## EXERCISE INSTRUCTIONS
How many lines in the records below contain the word "agent"? Answer with the number only.

** DATA SHOWN follows **

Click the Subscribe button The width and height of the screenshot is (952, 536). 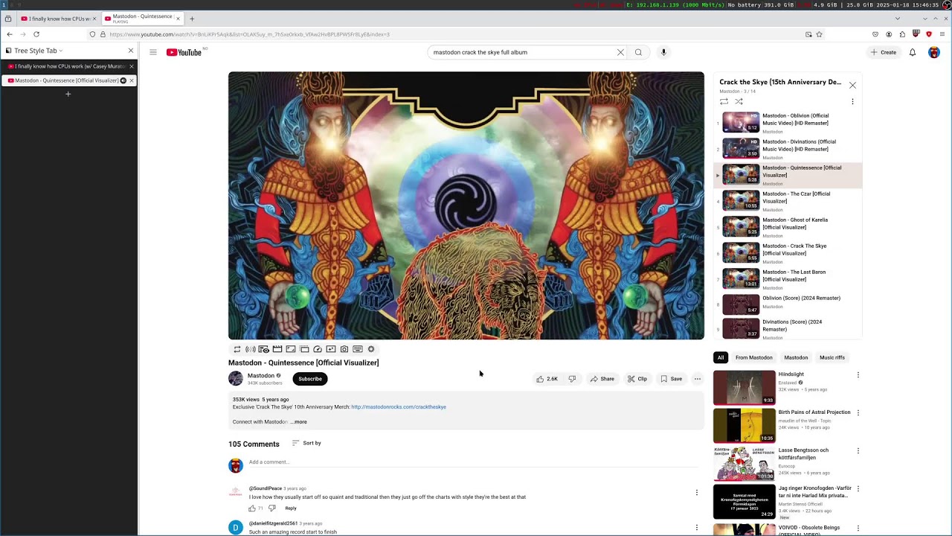310,379
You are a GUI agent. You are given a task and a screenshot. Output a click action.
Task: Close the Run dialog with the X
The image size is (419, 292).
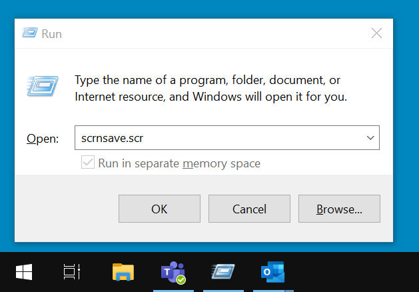(377, 33)
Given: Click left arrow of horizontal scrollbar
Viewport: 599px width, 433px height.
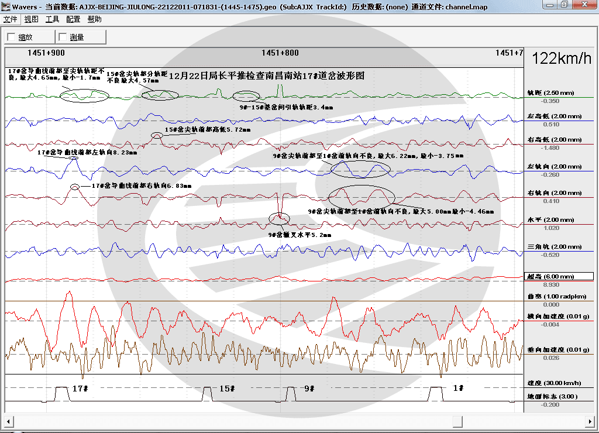Looking at the screenshot, I should [x=8, y=421].
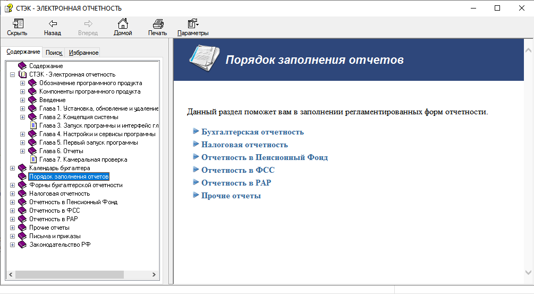Expand the Законодательство РФ node
Viewport: 534px width, 294px height.
coord(13,245)
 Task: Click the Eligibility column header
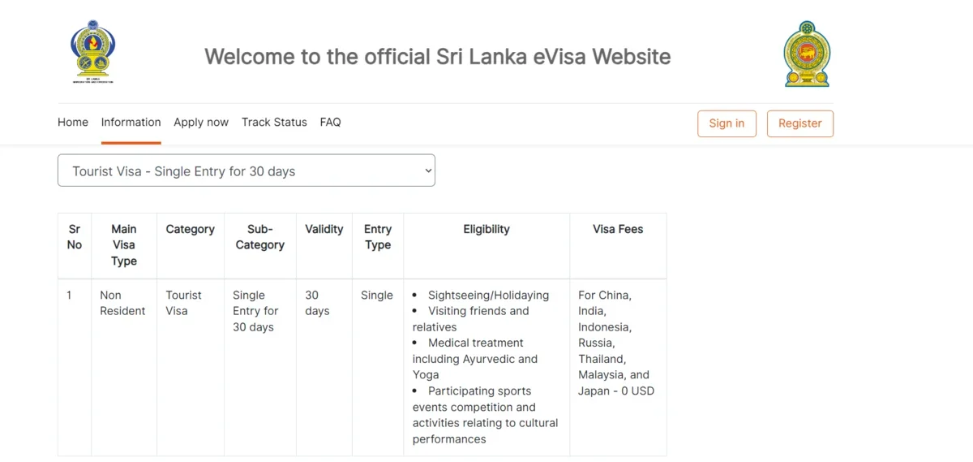click(487, 229)
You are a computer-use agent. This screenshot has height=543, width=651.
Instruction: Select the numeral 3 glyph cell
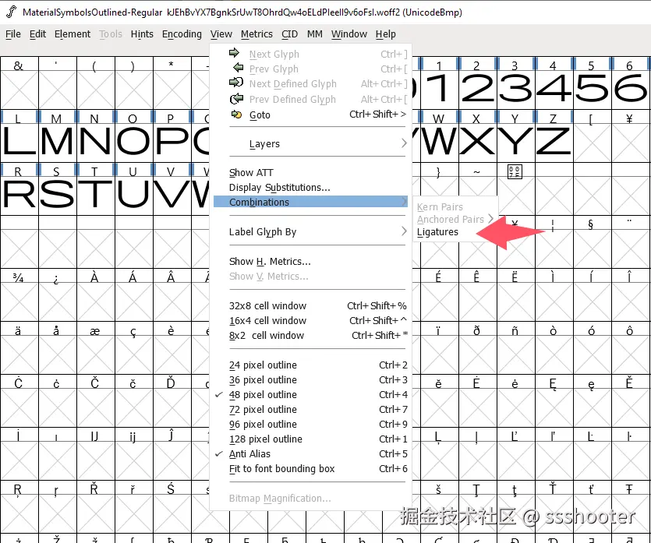pos(515,86)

** End of DATA SHOWN **

## THE COMPLETED TASK
2